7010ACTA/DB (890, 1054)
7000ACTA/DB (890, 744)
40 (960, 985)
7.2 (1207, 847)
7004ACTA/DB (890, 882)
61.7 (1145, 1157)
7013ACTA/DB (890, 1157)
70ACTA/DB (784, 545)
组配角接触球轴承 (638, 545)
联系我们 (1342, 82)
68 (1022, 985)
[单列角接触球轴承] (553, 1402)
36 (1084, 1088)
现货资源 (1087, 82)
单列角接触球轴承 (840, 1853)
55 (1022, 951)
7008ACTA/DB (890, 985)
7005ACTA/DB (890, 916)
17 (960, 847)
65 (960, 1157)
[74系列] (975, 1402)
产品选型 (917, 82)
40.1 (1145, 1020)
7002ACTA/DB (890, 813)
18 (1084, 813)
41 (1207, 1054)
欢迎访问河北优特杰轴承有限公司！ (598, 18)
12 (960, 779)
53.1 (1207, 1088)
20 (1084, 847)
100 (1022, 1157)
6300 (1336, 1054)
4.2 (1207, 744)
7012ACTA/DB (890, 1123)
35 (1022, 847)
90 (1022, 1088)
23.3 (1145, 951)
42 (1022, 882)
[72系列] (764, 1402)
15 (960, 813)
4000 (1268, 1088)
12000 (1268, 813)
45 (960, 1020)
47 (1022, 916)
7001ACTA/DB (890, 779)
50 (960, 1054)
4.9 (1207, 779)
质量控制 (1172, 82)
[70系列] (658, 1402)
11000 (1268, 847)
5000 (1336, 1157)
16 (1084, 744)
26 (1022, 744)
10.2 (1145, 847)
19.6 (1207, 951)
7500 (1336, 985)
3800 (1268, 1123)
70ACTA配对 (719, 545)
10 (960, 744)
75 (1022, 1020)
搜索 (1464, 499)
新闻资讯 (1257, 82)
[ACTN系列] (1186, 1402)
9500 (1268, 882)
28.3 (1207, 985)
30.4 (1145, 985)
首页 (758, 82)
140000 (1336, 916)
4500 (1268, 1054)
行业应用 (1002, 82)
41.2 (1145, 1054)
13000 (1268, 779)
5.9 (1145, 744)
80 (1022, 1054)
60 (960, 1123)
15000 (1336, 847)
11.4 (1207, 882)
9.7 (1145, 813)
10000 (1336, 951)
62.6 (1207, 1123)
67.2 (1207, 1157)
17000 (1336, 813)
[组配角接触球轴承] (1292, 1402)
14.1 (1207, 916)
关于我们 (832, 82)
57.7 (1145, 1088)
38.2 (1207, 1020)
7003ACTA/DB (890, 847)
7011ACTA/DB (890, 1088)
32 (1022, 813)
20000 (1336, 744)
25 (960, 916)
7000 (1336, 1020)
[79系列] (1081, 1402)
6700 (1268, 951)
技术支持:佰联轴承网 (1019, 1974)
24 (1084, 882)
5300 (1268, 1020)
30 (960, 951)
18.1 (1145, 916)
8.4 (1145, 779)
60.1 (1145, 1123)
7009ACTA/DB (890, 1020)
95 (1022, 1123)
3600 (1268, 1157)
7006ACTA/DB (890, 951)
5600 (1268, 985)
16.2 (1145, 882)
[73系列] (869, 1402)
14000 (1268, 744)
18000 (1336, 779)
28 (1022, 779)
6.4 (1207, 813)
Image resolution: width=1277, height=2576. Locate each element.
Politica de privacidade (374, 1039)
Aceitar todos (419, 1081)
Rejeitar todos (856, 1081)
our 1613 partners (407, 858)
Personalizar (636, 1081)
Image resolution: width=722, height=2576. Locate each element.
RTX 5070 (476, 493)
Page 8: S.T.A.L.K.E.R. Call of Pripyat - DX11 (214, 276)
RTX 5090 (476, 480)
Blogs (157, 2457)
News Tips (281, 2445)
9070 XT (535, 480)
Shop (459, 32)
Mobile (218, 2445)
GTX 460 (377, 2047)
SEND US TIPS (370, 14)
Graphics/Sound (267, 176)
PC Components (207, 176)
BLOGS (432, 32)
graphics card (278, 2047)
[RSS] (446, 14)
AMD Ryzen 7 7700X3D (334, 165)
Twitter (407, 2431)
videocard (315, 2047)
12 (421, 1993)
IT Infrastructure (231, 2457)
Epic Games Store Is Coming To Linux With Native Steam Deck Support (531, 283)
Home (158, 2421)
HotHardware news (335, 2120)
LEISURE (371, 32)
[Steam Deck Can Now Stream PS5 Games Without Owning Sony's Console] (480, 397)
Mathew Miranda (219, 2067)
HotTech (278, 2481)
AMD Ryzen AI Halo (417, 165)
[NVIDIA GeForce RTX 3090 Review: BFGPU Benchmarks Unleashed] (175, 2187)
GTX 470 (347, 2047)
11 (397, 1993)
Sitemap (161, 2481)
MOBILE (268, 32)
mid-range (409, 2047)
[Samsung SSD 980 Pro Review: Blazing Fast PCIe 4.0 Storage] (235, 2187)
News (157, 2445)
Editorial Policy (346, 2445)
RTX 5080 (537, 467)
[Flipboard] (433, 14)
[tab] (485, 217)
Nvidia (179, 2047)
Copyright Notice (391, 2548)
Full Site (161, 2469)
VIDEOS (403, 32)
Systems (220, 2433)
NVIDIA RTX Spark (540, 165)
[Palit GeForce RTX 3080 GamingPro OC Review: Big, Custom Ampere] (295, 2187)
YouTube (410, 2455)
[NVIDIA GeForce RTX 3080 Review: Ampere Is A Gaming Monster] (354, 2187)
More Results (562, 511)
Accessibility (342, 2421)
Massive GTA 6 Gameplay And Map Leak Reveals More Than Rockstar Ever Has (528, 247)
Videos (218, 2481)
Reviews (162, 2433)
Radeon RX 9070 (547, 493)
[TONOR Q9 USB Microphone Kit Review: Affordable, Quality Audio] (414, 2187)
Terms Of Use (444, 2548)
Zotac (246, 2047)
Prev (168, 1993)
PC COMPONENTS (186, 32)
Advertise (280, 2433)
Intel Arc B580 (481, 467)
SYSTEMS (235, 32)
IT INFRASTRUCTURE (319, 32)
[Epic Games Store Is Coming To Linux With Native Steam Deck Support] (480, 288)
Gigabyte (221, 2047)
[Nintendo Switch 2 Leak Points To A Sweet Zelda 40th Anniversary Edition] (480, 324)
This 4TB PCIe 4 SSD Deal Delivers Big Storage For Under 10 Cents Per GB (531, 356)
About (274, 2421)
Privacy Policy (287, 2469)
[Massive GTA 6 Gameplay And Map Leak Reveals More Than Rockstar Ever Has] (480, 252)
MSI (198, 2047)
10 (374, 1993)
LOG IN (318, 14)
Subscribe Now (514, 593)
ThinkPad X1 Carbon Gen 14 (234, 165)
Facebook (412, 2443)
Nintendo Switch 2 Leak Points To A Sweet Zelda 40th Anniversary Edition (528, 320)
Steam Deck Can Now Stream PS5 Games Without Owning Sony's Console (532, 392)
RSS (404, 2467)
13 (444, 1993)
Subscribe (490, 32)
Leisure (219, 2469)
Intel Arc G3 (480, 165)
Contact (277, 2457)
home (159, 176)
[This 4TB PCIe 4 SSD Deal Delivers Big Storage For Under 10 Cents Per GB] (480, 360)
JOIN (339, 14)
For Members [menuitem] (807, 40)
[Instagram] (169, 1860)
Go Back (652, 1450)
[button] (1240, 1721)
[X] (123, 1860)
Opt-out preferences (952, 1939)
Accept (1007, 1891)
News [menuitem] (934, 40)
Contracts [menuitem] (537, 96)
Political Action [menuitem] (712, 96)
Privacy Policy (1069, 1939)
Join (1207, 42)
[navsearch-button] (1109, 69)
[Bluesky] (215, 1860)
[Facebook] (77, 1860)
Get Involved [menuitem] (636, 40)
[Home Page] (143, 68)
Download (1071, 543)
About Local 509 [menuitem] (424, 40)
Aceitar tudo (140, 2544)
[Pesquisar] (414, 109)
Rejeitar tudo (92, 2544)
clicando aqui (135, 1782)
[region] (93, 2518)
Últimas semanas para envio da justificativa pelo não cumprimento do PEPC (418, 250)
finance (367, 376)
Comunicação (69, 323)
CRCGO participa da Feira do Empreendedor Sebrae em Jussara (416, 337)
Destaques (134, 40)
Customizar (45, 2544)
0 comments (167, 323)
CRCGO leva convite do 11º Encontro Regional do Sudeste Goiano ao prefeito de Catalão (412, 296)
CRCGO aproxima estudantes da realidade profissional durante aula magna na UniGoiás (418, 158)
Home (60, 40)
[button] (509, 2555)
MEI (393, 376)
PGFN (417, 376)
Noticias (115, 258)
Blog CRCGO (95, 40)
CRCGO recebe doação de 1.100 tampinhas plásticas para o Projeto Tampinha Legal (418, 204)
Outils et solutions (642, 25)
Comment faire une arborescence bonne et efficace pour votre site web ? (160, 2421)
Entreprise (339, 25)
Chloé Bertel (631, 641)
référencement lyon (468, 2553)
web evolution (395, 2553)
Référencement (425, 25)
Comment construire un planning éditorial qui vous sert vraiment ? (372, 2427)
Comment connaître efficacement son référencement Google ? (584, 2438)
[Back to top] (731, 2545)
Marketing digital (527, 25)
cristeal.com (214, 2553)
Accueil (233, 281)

### WHAT TO DO
From the line that contains "MEI (393, 376)" down to the last line of the listing above, repeat each line exactly, and include nothing else.

### WRITTEN REPLY
MEI (393, 376)
PGFN (417, 376)
Noticias (115, 258)
Blog CRCGO (95, 40)
CRCGO recebe doação de 1.100 tampinhas plásticas para o Projeto Tampinha Legal (418, 204)
Outils et solutions (642, 25)
Comment faire une arborescence bonne et efficace pour votre site web ? (160, 2421)
Entreprise (339, 25)
Chloé Bertel (631, 641)
référencement lyon (468, 2553)
web evolution (395, 2553)
Référencement (425, 25)
Comment construire un planning éditorial qui vous sert vraiment ? (372, 2427)
Comment connaître efficacement son référencement Google ? (584, 2438)
[Back to top] (731, 2545)
Marketing digital (527, 25)
cristeal.com (214, 2553)
Accueil (233, 281)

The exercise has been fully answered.